I love to write in a clean environment with absolutely no distractions, noise, or clutter. I would prefer a cup of coffee, a light snowfall, and a crackling fire. In this scenario, someone will deliver morning tea on a silver tray with delicate pastries. After all, I’m working hard; writers cannot be disturbed from their work. Someone else is doing laundry, cleaning dishes, and vacuuming. Someone else is making all the beds and wiping down bathroom counters.
And I’m clicking away at the keyboard, pausing only to sip my delicious and perfectly hot coffee.
Ha! It’s never been this way, and it never will. In the real version, children literally perform handstands behind me. I’m usually freezing at my desk. Someone is probably crying, and something has just spilled. It’s loud in here. I just heard the buzz of the dryer, so the laundry is ready to fold.
I learned in 2006 (I remember the exact week because my husband was traveling to assist with Hurricane Katrina clean up that Spring Break, months after the August 2005 disaster, and I had a fussy infant in one hand and a three year old who needed lunch immediately) how to write like a mom.
Depressed out of my mind and full of anxiety, I settled both children and sat at the makeshift desk crammed into one corner of our impossibly small bedroom of our first home. I had this idea for a novel, and I wanted to write. I just wanted to write.

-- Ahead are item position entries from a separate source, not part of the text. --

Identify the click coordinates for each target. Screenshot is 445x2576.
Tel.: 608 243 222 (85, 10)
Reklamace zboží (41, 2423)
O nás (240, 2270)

So I did. I wrote 140 pages during the next seven days (20 pages a day! I know!). The baby still cried; the house still needed cleaning; I still folded innumerable loads of laundry; I set up all kinds of crafts and activities for my oldest. And I wrote with more distractions, clutter, and noise than you can imagine. At night, zombie-eyed and hungry, I wrote until my head fell onto the desk.

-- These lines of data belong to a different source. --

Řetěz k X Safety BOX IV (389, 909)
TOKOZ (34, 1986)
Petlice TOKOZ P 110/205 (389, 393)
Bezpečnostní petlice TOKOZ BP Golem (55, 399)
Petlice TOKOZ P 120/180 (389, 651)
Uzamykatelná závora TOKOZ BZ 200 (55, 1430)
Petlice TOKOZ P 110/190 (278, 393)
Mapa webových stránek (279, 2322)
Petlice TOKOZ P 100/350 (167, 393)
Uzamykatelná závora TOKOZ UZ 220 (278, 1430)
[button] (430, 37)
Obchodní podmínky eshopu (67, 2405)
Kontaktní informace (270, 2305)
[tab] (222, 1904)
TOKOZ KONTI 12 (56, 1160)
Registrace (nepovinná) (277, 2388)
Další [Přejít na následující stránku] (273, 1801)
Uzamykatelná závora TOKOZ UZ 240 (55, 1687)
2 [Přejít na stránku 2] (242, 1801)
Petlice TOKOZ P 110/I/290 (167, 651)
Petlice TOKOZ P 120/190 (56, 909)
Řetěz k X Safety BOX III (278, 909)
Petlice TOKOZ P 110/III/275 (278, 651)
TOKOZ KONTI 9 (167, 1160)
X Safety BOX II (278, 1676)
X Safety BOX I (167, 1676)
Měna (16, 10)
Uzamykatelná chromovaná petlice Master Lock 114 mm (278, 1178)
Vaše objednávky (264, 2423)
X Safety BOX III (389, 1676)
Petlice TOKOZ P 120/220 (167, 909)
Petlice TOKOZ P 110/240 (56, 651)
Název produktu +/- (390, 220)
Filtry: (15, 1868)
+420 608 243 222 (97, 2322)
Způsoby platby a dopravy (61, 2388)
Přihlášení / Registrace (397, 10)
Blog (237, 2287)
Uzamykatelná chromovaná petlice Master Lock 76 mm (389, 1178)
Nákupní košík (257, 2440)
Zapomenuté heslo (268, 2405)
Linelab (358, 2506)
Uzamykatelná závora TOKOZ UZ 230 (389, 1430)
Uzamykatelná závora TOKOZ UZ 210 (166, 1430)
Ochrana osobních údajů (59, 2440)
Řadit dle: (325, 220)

I thought about that week this morning when I had planned a glorious writing morning for myself before my noon classes. But no. School is canceled, and amid cinnamon rolls, dishes, setting up activities, and noise, I’m sitting here to write. I had just whispered to myself, “Well, I guess no writing today,” when I remembered that conditions are never perfect for a mom.
It’s the worst kind of background (I can actually hear the music to the Little Mermaid), but the mind is its own quiet place. I’ve had 13 years of practice to take whatever situation I’m in–a minivan, an airport, a hospital waiting room, a kitchen covered with glitter and flour–and write.
I just write. I write exactly like a mom.